Haga clic para ver el video de la historia de Hines

Transcripción pdf, 18kb

 

Narradora: Beth Hines

Ubicación: Nebraska

En 1957, yo era una niña de ocho años que asistía a la escuela Blessed Sacrament School en Lincoln, Nebraska. Caminaba hasta la escuela todos los días con mi vecina, Mary Jo Lhara. Ella era dos años mayor que yo y estaba orgullosa de ser su amiga. Un día, en la escuela nos dieron una carta para llevarles a nuestros padres. Debía entregar esta misiva rápidamente y sin dañarla ya que les pedía a mis padres no mandarnos a la escuela ni a mí, ni a mi hermana y mi hermano por el resto de la semana. Había muchos niños de la escuela enfermos con una gripe terrible. En general, esto fue una excelente noticia para los niños. Pasamos todo el día siguiente jugando, pero yo todavía tenía que practicar para el concierto de piano que se acercaba pronto. Tenía la esperanza de que esta gripe cancelara el tan temido concierto y así no tener que subir a ese escenario a tocar “Dance of the Daffodils.” Por suerte, la práctica de piano fue interrumpida por el timbre de la puerta principal. Salté del banco y corrí a abrir la puerta para encontrarme con una de mis personas favoritas, el Dr.
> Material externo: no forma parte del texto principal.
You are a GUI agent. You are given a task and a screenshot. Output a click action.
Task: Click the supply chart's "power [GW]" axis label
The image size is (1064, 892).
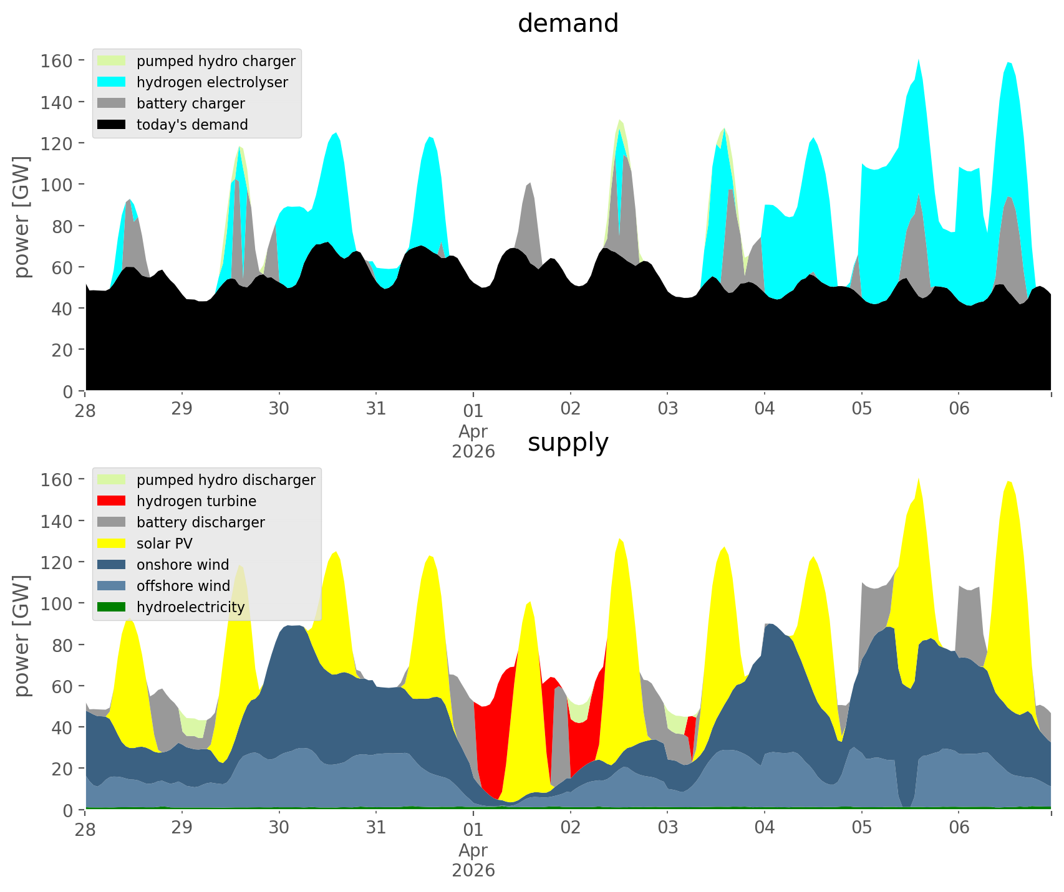point(22,636)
Lhara, papá de Mary Jo.

Siempre estaba dispuesto a curarme después de mis muchas caídas en la acera y /o demás obstáculos que se interponen en el juego de una niña pequeña. Ese día, el Dr. Lhara me miró desde el umbral de la puerta principal y preguntó si mi mamá estaba en casa. Yo respondí "sí" y él entró mientras yo corría a buscar a mi mamá. Le explicó a mi mamá que, como siempre, Mary Jo y su hermana mayor se habían negado a recibir las “inyecciones” y preguntó si nosotros queríamos recibir las vacunas que ellas no se habían aplicado. Mi mamá comprendió la gravedad de esa invitación ya que no había vacunas contra la gripe disponibles en Lincoln en ese momento. Nos pusimos en fila y con gusto recibimos la vacuna contra la gripe que su familia había rechazado. Finalmente, llegó el día del concierto y por lo que sabíamos, éramos la única familia vacunada en ese evento. Mientras estaba parada sobre los escalones dentro de Blessed Sacrament esa noche, escuché a los adultos hablar sobre la gripe y la cantidad de gente que se había enfermado. Sin embargo, mi mamá nos había prohibido terminantemente decir a nadie que habíamos recibido la “inyección”.